Task directions:
Using the records below, write out only the lines from the line containing "Image resolution: width=241" up to and including the line containing "Rather not say", exactly, with no pictures.

***** Dataset records

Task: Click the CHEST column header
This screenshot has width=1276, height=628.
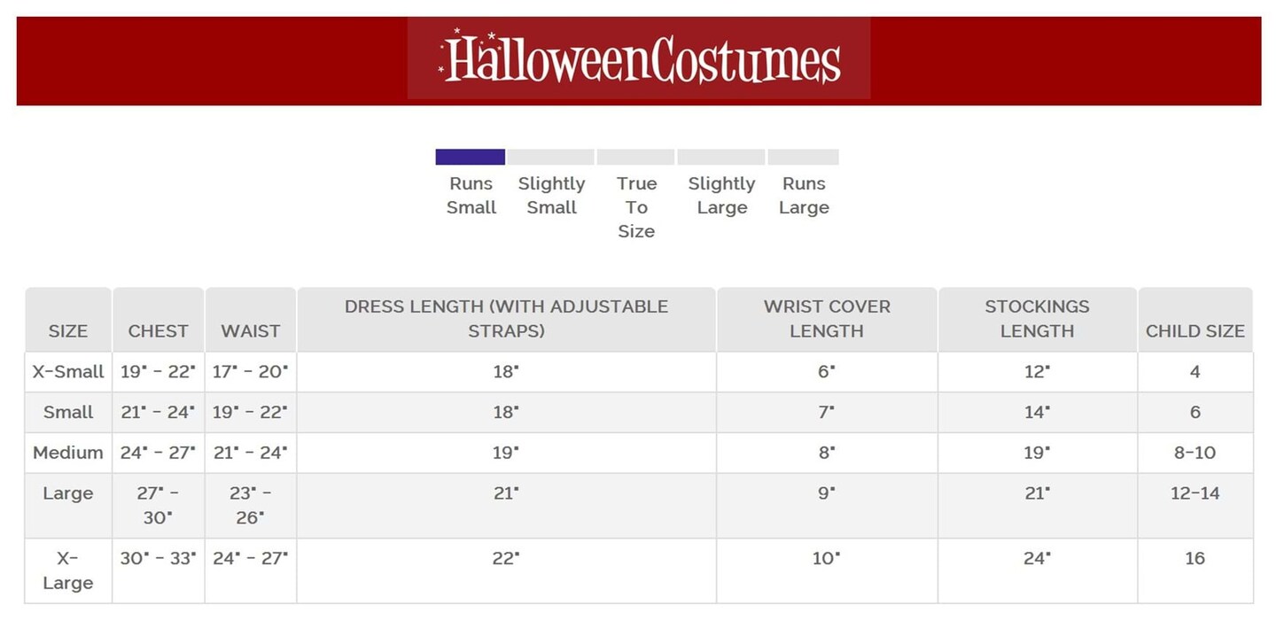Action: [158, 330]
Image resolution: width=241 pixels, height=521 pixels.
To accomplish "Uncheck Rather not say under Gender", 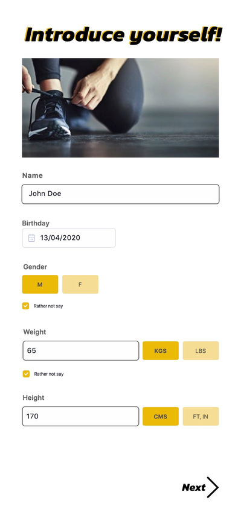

**********
***** Dataset records

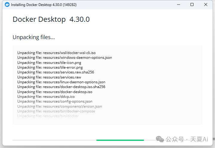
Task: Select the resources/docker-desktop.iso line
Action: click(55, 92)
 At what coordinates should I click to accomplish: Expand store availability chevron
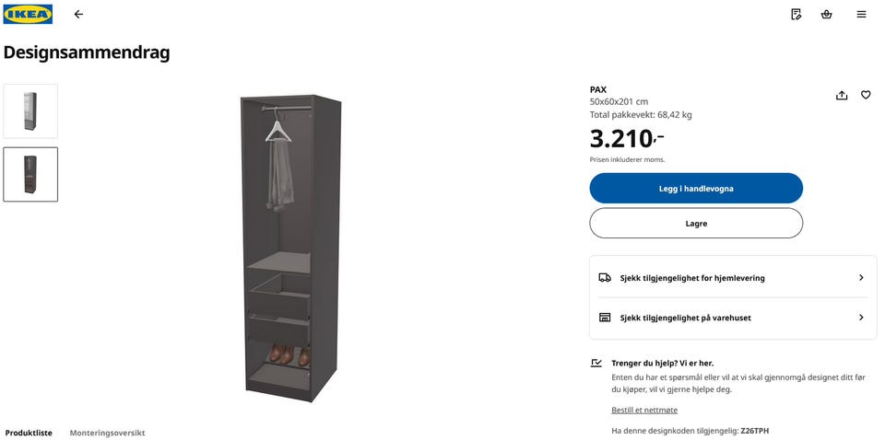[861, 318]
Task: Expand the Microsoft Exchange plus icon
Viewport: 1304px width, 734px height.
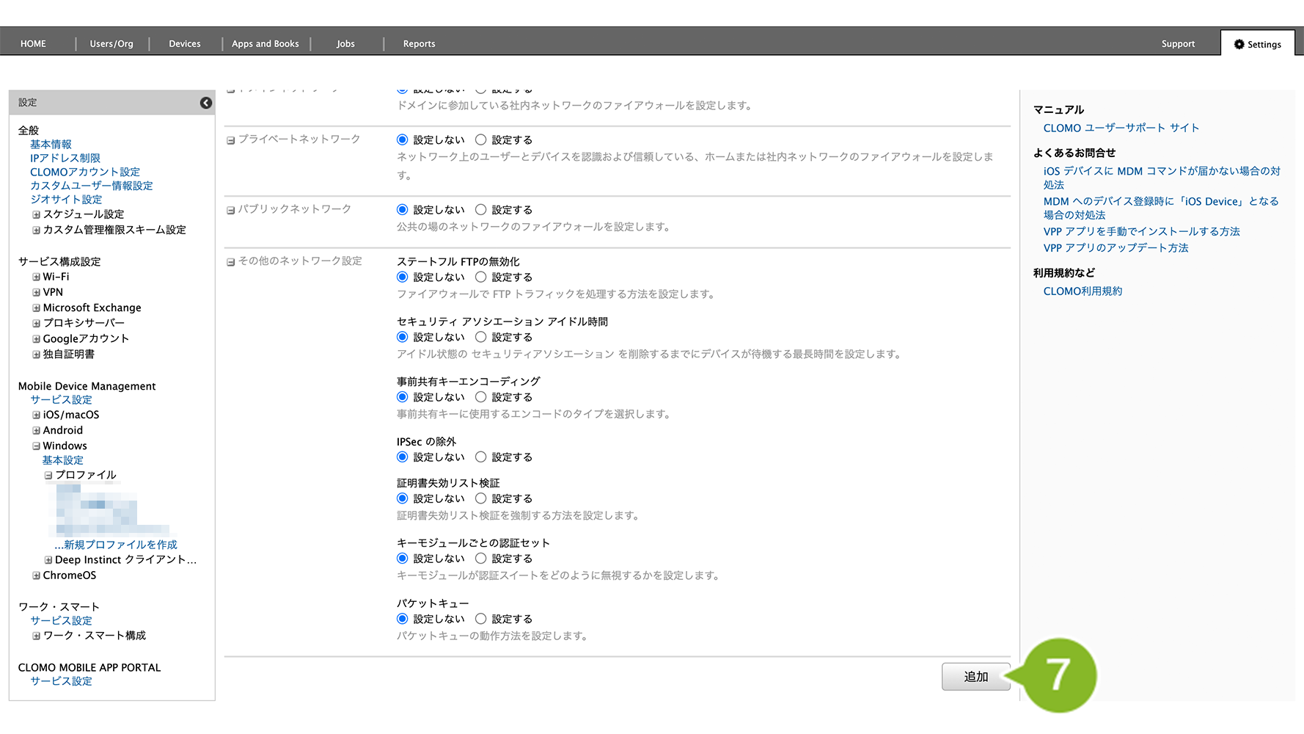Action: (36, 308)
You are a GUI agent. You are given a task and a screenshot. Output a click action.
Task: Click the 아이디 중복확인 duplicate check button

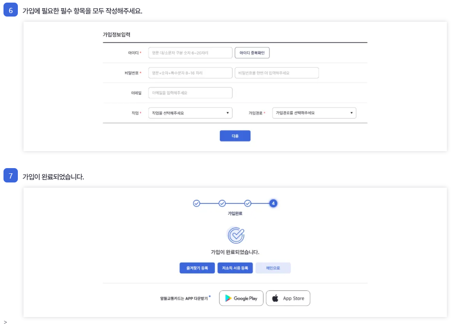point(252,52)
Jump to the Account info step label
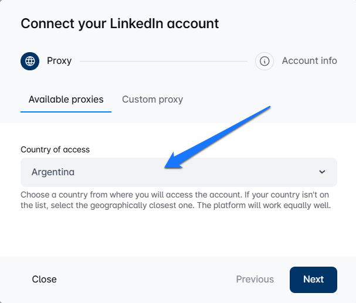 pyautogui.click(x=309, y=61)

**********

Answer area:
Image resolution: width=241 pixels, height=521 pixels.
To accomplish "Uncheck Rather not say under Gender", 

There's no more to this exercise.